### Records for the task
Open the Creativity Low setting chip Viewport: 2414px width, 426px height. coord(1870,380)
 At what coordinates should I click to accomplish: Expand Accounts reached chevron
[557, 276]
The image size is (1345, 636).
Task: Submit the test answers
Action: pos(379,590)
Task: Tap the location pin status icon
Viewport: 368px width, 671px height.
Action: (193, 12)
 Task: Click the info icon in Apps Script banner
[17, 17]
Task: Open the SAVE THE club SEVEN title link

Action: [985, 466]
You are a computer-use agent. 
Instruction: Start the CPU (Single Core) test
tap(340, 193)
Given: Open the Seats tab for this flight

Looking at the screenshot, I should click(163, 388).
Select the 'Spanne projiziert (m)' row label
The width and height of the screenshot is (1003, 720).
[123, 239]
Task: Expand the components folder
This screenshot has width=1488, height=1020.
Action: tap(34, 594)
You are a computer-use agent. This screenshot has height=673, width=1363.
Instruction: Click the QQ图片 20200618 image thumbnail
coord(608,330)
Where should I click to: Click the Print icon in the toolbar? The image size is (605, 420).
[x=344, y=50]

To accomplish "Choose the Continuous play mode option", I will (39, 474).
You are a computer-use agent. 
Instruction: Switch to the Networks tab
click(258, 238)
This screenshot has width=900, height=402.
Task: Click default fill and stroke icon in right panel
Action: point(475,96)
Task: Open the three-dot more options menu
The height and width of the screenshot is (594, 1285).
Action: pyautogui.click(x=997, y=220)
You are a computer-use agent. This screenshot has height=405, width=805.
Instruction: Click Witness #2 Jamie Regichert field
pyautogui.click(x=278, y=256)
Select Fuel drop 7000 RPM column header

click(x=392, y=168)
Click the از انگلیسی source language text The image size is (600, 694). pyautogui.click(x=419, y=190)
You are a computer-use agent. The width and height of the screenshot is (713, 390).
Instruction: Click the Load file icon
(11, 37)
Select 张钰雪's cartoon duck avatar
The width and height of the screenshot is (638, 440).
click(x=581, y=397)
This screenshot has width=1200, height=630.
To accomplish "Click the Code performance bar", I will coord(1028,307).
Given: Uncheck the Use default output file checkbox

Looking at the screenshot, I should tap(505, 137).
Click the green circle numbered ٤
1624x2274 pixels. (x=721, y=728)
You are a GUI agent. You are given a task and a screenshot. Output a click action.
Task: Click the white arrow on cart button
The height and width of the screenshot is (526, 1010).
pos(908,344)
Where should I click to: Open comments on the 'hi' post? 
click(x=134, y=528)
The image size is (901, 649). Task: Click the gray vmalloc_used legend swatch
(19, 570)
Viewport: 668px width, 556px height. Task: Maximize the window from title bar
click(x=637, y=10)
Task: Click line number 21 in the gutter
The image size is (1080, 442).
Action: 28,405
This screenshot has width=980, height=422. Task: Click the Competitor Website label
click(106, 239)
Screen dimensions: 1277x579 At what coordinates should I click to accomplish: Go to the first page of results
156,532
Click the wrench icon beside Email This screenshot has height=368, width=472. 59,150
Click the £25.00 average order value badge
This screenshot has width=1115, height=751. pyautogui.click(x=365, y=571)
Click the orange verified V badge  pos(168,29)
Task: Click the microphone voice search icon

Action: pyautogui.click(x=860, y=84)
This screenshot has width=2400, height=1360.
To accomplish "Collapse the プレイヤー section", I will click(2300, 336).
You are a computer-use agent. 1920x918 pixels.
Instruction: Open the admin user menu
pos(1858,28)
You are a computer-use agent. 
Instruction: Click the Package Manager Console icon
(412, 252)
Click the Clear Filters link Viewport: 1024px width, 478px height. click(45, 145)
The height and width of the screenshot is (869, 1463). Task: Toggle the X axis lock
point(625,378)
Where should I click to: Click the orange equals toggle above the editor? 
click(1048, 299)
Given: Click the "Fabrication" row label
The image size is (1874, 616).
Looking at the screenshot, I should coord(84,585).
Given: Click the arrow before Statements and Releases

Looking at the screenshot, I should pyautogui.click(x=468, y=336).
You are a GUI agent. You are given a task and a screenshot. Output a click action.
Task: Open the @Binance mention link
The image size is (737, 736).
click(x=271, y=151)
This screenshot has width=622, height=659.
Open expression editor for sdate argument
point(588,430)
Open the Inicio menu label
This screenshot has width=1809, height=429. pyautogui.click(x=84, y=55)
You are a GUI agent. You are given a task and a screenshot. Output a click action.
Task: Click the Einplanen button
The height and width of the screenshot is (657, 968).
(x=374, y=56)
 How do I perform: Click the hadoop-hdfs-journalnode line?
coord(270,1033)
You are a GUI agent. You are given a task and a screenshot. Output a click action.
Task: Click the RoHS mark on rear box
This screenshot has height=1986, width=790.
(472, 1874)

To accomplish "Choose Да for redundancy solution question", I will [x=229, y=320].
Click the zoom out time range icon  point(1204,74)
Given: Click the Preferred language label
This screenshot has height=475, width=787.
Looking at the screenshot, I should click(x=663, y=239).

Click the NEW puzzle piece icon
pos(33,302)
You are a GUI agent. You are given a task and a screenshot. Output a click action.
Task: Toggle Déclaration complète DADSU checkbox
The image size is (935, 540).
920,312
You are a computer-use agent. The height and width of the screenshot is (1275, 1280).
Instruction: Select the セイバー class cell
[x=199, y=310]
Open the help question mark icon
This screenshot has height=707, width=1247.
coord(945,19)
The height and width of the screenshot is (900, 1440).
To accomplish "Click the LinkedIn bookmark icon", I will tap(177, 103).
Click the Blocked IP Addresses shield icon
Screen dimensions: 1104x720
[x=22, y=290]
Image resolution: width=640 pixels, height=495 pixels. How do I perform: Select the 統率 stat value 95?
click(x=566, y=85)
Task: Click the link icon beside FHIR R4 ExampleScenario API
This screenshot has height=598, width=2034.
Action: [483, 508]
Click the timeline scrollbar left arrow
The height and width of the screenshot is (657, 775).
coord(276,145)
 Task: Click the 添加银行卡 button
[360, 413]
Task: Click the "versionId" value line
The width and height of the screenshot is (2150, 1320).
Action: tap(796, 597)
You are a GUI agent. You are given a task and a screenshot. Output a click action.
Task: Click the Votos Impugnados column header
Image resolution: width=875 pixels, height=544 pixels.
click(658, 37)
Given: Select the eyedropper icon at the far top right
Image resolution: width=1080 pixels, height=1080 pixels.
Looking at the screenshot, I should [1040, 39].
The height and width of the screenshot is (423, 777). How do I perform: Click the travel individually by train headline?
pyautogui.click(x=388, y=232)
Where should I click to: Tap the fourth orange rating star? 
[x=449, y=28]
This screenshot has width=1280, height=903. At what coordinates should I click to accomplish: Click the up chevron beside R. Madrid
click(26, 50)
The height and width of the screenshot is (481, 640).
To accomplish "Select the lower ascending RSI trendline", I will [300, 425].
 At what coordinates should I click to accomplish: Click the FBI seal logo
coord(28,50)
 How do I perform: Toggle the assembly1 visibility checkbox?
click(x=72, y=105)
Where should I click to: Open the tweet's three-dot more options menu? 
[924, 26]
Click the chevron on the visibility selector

### Assigned task
Copy out every line in the listing where the word "Choose" appears.

### Completed task
To accomplish "Choose the Continuous play mode option", I will (39, 474).
To accomplish "Choose Да for redundancy solution question", I will [x=229, y=320].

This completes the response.